-------- PASSAGE SHOWN

This PR's behavior: Consider we have StackConfigPolicies A, B, C, and D all targeting the same Elasticsearch cluster. When StackConfigPolicy A reconciles, it lists ALL four policies, merges them all, and writes the shared file-settings secret. Simultaneously, when policies B, C, and D each reconcile (triggered by their own watches or events), they each independently list all four policies, merge them, and all try to update the same file-settings secret.

Result: Multiple goroutines (one per StackConfigPolicy) may end up writing to the same secret, relying only on Kubernetes' optimistic concurrency control to prevent corruption. This causes unnecessary reconciliation loops (conflict → requeue → retry), wasted work (each of the 4 policies doing identical merge operations), and potential configuration drift.

My Proposal

StackConfigPolicy controllers should write intent - Each policy creates its own secret in the namespace of each Elasticsearch cluster it targets (matched by resource selector). For example, if policy A targets ES clusters "prod-es" and "dev-es", it creates prod-es-scp-namespace-policy-a in the prod-es namespace and dev-es-scp-namespace-policy-a in the dev-es namespace. Each of these secrets contains just that policy's configuration for that specific cluster. These secrets are owned by their respective Elasticsearch resources (for automatic cleanup) and labeled so they can be discovered by label selectors. Each StackConfigPolicy controller uses dynamic watches to track its own secrets across all target namespaces. Additionally, it maintains the soft-owner mechanics so these are cleaned up when the respective StackConfigPolicy is deleted

Elasticsearch controller should aggregate and apply - The ES controller watches for policy secrets via label selectors in its own namespace. When reconciling "prod-es", it lists all policy secrets in the prod-es namespace (finds secrets from policies A, B, C, and D), sorts them by weight, merges the configurations (using proper CanonicalConfig to handle nested/flat syntax as you noted), and writes the final file-settings secret for that cluster. The ES controller is the single writer to the final configuration.

I believe such an approach:

  • Eliminates concurrent writes (policy A writes its own secrets, policy B writes its own secrets, etc. - no shared writes; only ES controller writes final merged secret)

----------------
-------- ROWS

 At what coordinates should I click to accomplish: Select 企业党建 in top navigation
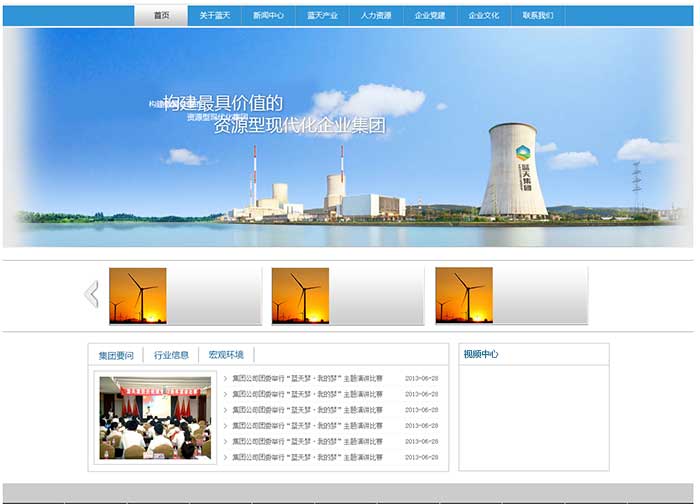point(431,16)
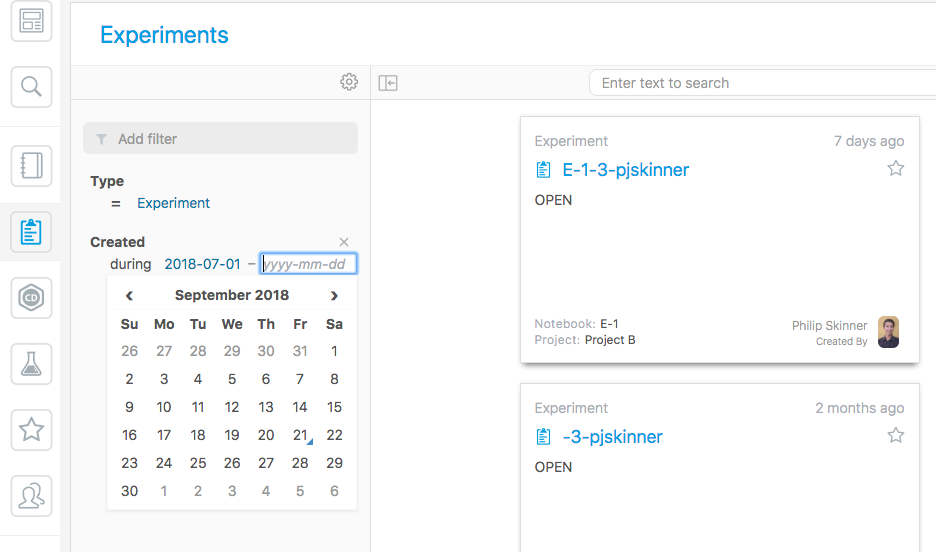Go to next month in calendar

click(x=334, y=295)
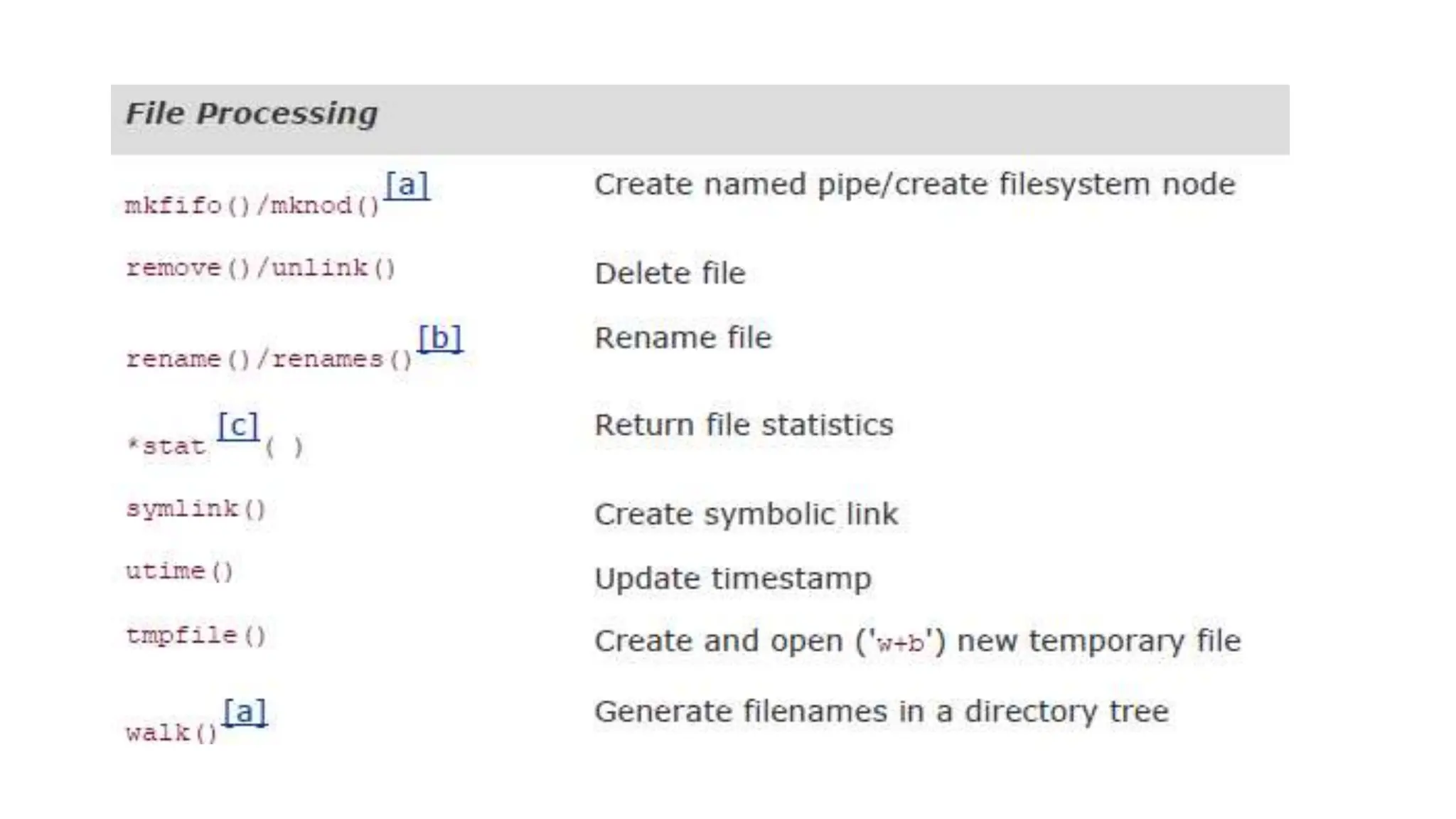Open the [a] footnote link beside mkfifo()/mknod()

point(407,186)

----------------
-------- ROWS

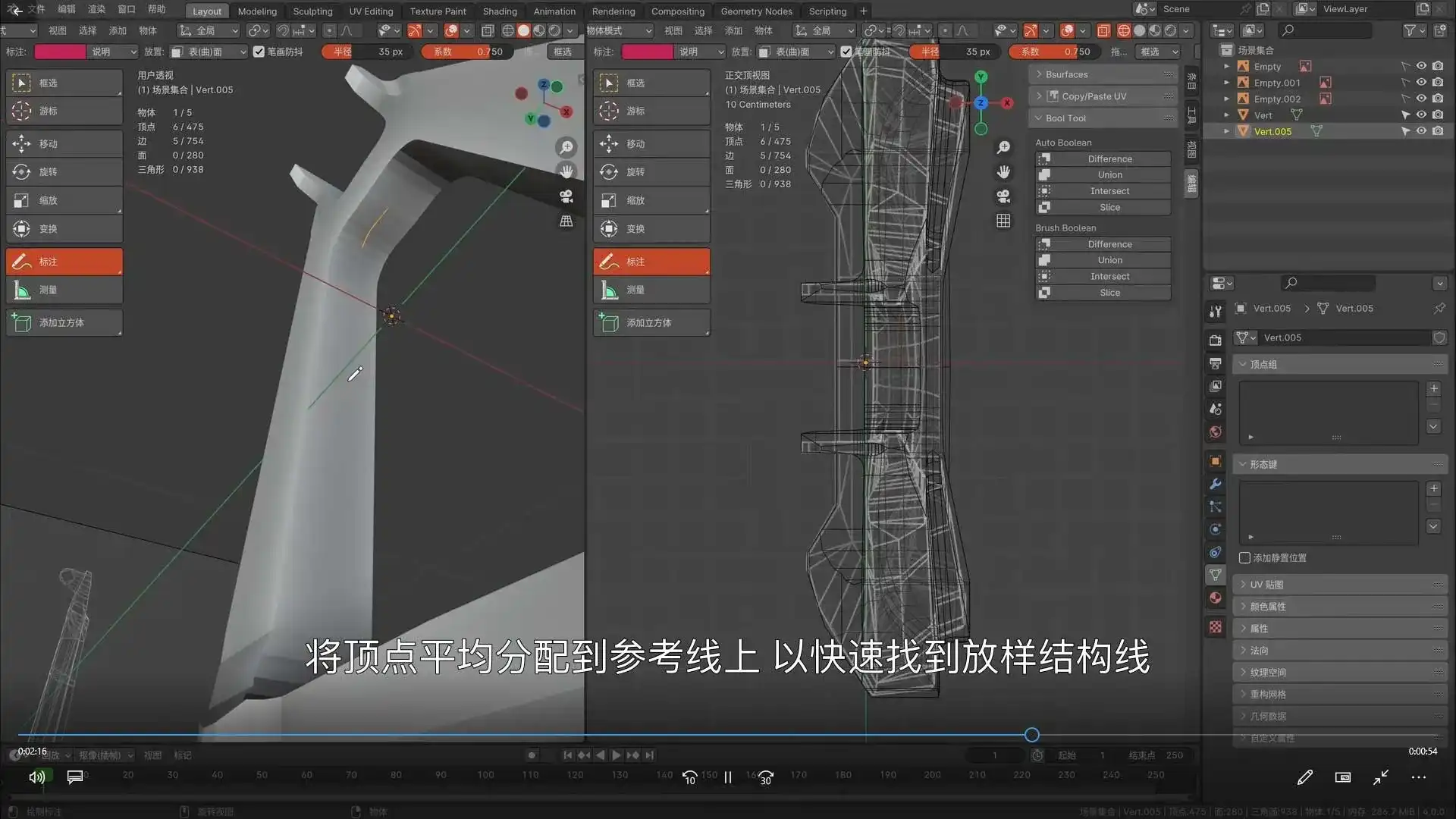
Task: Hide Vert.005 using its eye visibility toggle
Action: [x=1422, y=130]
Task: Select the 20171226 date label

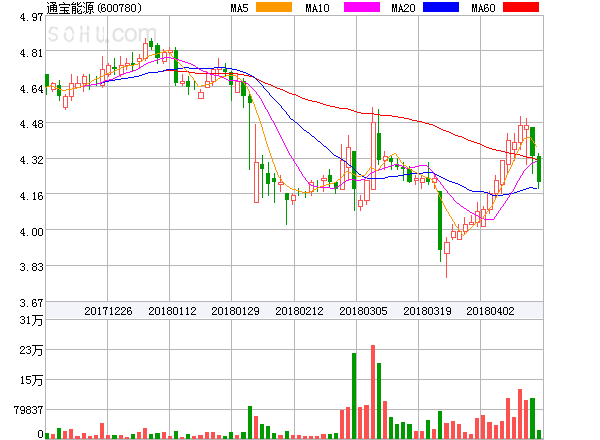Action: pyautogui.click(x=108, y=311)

----------------

THE TASKS
1. Return, word for word, the part of the StackConfigPolicy passage from "I believe such" up to and including "final merged secret)".
2. In one to three sentences, explain why the StackConfigPolicy passage says each policy's secret is owned by its Elasticsearch resource and also labeled.
The material was taken from a different source than the StackConfigPolicy passage.

SOLUTIONS PER TASK
1.
I believe such an approach:

  • Eliminates concurrent writes (policy A writes its own secrets, policy B writes its own secrets, etc. - no shared writes; only ES controller writes final merged secret)

2. The secrets are owned by their Elasticsearch resources so they are cleaned up automatically. They are labeled so they can be discovered by label selectors.